### div4only's blog

By div4only, history, 7 weeks ago,

Given an $1$-indexed integer array $a=[a_1,\,a_2,\,a_3,...,\,a_n]$ and a fixed windows size $k$，define sliding window $I_{j,\,(j \geq k)} := [a_{j-k+1}, a_{j-k+2}, ..., a_j]$. For each $j \geq k$, we need to answer a query:

How many sliding windows in $\{I_k, I_{k+1}, ..., I_{j-1}\}$ are less or equal than $I_j$ in the alphabetical order?

For example, $a=[1, 2, 1, 3]$ and $k=2$:

(1) For $j=2$, we should answer $0$.

(2) For $j=3$, we should answer $1$ as $[1,2] < [2,1]$ in alphabetical order.

(3) For $j=4$, we should answer $1$ as $[1,2] < [1,3]$ in alphabetical order.

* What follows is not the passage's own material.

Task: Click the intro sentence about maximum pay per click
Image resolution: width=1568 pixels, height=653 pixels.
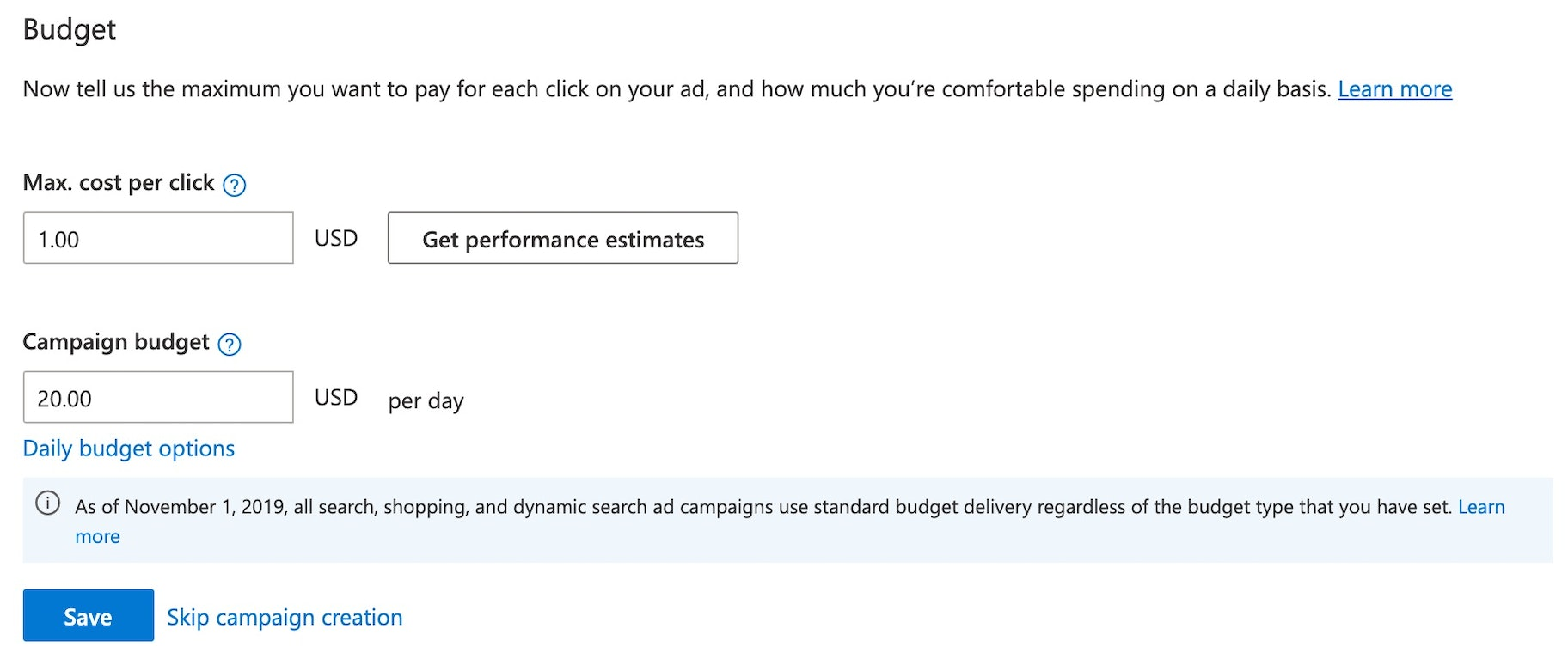Action: click(x=677, y=89)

Suffix array + LCP array can solve it in $O(nlogn)$ offline. But how about solving online? For example, what if $a$ is an unbounded datastream instead of an array? In the datastream case, you have to process $a_j$ and $I_j$ before reading $a_{j+1}$.

• +16

 » 7 weeks ago, # |   +10 With hashing+order statistics you can solve it in $O(n\log(n)\log(k))$. The order statistics tree gives you the position in the sorted sequence of all $I_j$ in $O(n\log(n)\cdot\texttt{cmp})$, where $\texttt{cmp}$ is the time needed to compare two sequences. With hashing you can compare two sequences in $O(\log(k))$ by binary searching the longest common prefix and then comparing the next index.
•  » » 7 weeks ago, # ^ | ← Rev. 2 →   0 But here is a problem: The hash value of a window might be exponentially large, and you may need $O(k)$ time to maintain such a large number.
•  » » » 7 weeks ago, # ^ |   +6 Hash functions are surjective. There's no point in making it bijective for the reasons of performance. As a downside — collisions are possible. That's why you should minimize the chance of a collision (random moduli or base).
•  » » » » 7 weeks ago, # ^ |   0 But how can we compare windows after moduli?
•  » » » » » 7 weeks ago, # ^ |   +6
•  » » » » » » 7 weeks ago, # ^ | ← Rev. 2 →   0 Thanks!